Data START
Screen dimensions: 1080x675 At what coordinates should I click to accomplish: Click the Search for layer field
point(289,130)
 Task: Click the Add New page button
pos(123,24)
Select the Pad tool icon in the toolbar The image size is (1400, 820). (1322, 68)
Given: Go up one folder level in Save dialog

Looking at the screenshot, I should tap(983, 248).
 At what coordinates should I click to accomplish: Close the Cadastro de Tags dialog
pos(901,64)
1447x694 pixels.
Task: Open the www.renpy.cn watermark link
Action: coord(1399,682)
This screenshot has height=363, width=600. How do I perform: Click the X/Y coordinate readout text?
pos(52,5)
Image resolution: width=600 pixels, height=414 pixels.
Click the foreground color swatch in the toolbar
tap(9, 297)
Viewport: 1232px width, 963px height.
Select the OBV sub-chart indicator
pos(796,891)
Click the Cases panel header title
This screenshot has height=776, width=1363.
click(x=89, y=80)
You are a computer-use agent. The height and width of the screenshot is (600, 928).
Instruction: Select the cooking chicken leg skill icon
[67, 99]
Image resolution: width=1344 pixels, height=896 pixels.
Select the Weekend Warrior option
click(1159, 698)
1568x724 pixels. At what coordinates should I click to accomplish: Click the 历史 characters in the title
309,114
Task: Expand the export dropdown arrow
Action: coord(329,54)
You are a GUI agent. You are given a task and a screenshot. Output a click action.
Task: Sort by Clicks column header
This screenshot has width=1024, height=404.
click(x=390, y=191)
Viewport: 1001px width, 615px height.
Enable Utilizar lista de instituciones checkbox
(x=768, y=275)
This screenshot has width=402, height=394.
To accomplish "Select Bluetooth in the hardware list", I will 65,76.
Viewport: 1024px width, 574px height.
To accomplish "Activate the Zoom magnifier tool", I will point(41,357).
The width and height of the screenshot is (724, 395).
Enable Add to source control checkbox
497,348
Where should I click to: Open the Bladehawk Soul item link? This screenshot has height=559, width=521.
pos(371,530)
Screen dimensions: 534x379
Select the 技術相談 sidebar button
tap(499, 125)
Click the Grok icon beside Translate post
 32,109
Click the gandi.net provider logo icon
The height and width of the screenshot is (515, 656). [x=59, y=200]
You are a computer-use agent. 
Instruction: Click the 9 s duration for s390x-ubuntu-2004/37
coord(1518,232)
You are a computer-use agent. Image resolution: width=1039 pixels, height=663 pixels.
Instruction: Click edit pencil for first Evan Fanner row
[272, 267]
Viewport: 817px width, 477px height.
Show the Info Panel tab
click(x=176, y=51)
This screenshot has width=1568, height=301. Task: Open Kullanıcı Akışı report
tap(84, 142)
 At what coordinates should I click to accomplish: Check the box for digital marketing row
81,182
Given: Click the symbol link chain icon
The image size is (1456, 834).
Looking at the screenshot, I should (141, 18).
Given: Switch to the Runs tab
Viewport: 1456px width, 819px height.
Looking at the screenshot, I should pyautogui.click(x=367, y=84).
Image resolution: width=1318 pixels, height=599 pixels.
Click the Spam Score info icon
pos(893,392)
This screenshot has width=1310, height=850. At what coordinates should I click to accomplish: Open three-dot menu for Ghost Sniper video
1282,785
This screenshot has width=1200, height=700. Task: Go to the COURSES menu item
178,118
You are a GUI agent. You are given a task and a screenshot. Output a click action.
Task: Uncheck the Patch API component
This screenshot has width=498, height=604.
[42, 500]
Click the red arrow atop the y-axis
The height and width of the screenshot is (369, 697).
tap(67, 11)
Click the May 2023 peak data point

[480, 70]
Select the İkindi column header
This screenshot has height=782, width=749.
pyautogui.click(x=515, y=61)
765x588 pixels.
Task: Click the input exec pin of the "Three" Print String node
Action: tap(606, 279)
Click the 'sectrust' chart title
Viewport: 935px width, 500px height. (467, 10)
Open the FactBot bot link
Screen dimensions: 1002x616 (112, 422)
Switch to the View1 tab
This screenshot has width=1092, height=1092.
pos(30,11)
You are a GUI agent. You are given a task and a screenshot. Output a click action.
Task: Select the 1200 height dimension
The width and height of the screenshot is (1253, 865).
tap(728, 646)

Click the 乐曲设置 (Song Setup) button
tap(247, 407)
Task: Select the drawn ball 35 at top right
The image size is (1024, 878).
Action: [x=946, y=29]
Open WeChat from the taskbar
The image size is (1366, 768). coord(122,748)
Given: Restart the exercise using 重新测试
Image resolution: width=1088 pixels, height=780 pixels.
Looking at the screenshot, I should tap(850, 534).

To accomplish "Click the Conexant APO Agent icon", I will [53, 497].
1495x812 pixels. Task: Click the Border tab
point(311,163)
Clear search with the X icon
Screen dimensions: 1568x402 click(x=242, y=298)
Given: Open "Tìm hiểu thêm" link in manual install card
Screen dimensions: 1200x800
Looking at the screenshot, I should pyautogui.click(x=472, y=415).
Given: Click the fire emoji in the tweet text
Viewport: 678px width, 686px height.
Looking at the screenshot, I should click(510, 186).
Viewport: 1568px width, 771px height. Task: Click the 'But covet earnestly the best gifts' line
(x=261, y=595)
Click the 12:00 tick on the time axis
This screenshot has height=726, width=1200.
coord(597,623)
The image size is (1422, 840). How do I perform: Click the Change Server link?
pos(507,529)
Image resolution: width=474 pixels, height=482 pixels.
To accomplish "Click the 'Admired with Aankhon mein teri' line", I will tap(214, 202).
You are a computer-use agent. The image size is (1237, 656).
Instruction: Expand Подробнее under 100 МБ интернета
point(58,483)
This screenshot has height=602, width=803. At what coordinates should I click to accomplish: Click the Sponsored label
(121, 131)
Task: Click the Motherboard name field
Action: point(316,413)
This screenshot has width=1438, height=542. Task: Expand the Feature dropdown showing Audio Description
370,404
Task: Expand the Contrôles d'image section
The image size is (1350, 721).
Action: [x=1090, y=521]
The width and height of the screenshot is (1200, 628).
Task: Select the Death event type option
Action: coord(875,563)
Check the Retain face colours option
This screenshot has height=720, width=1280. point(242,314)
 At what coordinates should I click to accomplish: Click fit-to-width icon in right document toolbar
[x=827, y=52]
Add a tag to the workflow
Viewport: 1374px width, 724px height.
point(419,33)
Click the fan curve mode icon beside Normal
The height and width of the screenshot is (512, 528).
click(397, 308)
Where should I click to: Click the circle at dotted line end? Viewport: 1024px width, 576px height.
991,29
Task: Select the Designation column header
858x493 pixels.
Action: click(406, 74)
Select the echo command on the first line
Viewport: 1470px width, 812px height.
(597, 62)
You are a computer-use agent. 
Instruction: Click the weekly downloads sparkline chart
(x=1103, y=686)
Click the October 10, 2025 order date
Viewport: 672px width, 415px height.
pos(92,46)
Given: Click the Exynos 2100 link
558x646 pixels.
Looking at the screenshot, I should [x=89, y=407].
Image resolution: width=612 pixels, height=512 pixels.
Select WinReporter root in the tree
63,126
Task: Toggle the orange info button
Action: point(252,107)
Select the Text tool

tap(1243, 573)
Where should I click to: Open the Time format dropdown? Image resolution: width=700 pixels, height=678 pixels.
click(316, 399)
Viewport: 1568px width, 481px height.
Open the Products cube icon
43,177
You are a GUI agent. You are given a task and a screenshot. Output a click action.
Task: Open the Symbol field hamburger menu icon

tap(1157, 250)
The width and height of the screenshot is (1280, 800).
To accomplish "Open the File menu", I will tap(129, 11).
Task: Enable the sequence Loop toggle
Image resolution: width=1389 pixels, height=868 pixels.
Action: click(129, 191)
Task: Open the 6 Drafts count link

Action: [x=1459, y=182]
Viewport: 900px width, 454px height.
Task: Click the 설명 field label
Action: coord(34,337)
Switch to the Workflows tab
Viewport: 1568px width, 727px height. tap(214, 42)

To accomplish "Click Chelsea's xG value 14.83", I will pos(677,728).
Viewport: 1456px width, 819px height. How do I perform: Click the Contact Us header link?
Data END
**Work required**
Copy out all lines of the listing where the word "will" appears.

**Reply to the exercise**
To accomplish "Select Bluetooth in the hardware list", I will 65,76.
To accomplish "Activate the Zoom magnifier tool", I will point(41,357).
To accomplish "Click the Conexant APO Agent icon", I will [53, 497].
To accomplish "Click the 'Admired with Aankhon mein teri' line", I will tap(214, 202).
To accomplish "Open the File menu", I will tap(129, 11).
To accomplish "Click Chelsea's xG value 14.83", I will pos(677,728).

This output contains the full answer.